LukeAI commented 2 years ago

maybe the filters also have to be set to 42 at these point also? not sure https://github.com/WongKinYiu/yolor/blob/2fa3a318f364a4eb58721c90e5a978a78f0da58a/cfg/yolor_csp_x.cfg#L1433

but maybe if you already trained with the cfg file set with filters=255 etc. then that's what your checkpoint has, so you will just need to run with that many outputs? I guess your 9 classes will be represented in the first 9?

Looking in train.py - the model is created using the cfg file, not the yaml.

dimleve commented 2 years ago

maybe the filters also have to be set to 42 at these point also? not sure

https://github.com/WongKinYiu/yolor/blob/2fa3a318f364a4eb58721c90e5a978a78f0da58a/cfg/yolor_csp_x.cfg#L1433

but maybe if you already trained with the cfg file set with filters=255 etc. then that's what your checkpoint has, so you will just need to run with that many outputs?

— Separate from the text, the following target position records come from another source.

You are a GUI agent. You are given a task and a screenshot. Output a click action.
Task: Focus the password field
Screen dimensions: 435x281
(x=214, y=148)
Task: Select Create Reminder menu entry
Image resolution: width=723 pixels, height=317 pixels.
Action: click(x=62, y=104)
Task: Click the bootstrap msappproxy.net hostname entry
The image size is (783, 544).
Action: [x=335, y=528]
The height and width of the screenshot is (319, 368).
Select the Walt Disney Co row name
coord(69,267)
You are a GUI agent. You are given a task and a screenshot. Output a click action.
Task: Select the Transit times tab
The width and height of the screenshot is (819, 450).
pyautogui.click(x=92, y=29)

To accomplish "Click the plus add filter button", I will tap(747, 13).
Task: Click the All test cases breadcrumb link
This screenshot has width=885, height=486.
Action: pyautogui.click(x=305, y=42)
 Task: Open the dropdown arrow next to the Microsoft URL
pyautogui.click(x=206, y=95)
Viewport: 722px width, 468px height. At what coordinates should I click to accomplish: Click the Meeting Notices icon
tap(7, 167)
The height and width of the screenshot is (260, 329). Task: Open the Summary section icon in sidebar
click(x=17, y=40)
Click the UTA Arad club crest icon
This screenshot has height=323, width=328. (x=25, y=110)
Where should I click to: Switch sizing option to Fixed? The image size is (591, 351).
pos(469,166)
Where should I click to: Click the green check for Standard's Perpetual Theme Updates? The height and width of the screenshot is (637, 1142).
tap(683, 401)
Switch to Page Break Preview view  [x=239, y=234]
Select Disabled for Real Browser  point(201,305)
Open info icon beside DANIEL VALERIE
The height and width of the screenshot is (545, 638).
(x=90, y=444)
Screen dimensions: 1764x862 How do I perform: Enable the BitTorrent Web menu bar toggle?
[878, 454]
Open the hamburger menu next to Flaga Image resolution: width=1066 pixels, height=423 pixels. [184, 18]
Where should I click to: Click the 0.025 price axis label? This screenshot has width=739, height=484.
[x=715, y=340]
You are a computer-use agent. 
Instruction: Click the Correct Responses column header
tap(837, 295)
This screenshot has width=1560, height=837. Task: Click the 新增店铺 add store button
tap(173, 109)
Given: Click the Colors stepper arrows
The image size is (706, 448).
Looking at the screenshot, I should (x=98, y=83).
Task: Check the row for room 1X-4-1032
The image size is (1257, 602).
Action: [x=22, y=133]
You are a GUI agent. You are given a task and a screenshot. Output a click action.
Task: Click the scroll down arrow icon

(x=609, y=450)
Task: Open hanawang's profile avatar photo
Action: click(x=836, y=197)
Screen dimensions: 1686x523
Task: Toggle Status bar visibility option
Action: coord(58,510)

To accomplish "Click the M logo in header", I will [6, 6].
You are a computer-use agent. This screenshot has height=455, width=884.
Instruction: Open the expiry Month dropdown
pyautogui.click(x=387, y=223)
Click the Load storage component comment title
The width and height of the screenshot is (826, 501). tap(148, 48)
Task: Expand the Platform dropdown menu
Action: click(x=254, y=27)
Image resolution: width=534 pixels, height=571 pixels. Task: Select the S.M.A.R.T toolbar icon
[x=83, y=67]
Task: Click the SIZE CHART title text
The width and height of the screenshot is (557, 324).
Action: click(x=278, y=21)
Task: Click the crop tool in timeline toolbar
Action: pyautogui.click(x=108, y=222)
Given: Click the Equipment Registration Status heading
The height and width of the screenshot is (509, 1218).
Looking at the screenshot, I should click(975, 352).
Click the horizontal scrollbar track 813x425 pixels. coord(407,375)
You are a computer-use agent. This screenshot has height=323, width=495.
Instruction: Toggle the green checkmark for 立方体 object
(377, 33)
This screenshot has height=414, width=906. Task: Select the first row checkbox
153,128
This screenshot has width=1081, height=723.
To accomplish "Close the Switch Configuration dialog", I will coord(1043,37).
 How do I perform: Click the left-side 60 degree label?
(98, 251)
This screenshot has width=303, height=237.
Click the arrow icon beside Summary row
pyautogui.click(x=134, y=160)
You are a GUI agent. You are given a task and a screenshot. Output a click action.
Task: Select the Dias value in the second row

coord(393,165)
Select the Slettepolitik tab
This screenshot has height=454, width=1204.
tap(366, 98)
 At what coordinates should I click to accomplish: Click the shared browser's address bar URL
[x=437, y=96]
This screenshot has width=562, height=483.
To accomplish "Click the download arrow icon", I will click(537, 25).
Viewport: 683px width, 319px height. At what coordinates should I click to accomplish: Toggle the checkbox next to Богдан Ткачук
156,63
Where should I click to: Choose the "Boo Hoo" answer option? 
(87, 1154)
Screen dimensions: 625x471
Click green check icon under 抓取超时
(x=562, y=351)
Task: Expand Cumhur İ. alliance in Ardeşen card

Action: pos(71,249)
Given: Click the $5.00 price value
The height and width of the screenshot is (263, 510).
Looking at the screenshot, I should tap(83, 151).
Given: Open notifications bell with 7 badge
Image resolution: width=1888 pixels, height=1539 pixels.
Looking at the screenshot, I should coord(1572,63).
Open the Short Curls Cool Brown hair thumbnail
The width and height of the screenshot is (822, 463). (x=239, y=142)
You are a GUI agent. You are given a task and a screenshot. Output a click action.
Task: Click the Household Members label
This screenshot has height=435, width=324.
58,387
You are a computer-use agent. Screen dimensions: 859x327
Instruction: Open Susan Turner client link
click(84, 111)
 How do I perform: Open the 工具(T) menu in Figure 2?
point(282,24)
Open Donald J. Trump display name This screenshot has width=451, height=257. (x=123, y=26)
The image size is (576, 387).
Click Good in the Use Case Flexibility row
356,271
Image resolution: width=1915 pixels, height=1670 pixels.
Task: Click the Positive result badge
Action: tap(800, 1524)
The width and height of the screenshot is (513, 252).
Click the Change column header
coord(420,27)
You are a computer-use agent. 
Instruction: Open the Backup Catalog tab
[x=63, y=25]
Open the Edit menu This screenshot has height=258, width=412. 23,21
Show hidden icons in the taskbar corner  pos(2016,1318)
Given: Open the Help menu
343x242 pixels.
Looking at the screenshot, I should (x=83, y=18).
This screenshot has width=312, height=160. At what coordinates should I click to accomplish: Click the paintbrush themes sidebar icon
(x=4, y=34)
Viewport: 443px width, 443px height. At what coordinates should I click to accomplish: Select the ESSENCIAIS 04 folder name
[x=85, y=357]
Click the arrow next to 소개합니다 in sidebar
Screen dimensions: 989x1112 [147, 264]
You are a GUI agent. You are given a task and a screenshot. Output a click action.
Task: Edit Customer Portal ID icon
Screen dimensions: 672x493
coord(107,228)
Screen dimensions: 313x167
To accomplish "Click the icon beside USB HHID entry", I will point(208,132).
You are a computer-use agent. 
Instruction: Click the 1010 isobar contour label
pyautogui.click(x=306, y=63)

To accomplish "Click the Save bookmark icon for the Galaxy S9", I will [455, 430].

I guess your 9 classes will be represented in the first 9?

Looking in train.py - the model is created using the cfg file, not the yaml.

@LukeAI It seems that you are right, no need to modify anything and my classes are represented in the first 9, I will check further and verify, thank you!

htran170642 commented 2 years ago

Have you guys converted successfully and run yolor on Jetson Xavier? Thanks

kdy136811 commented 2 years ago

Hi all, I've successfully converted my custom yolor model to tensorrt and run on Jetson Xavier AGX! To fix the ScatterND issue, just upgrade Jetpack to the latest version 4.6. It contains tensorrt 8.0 (which supports ScatterND plugin).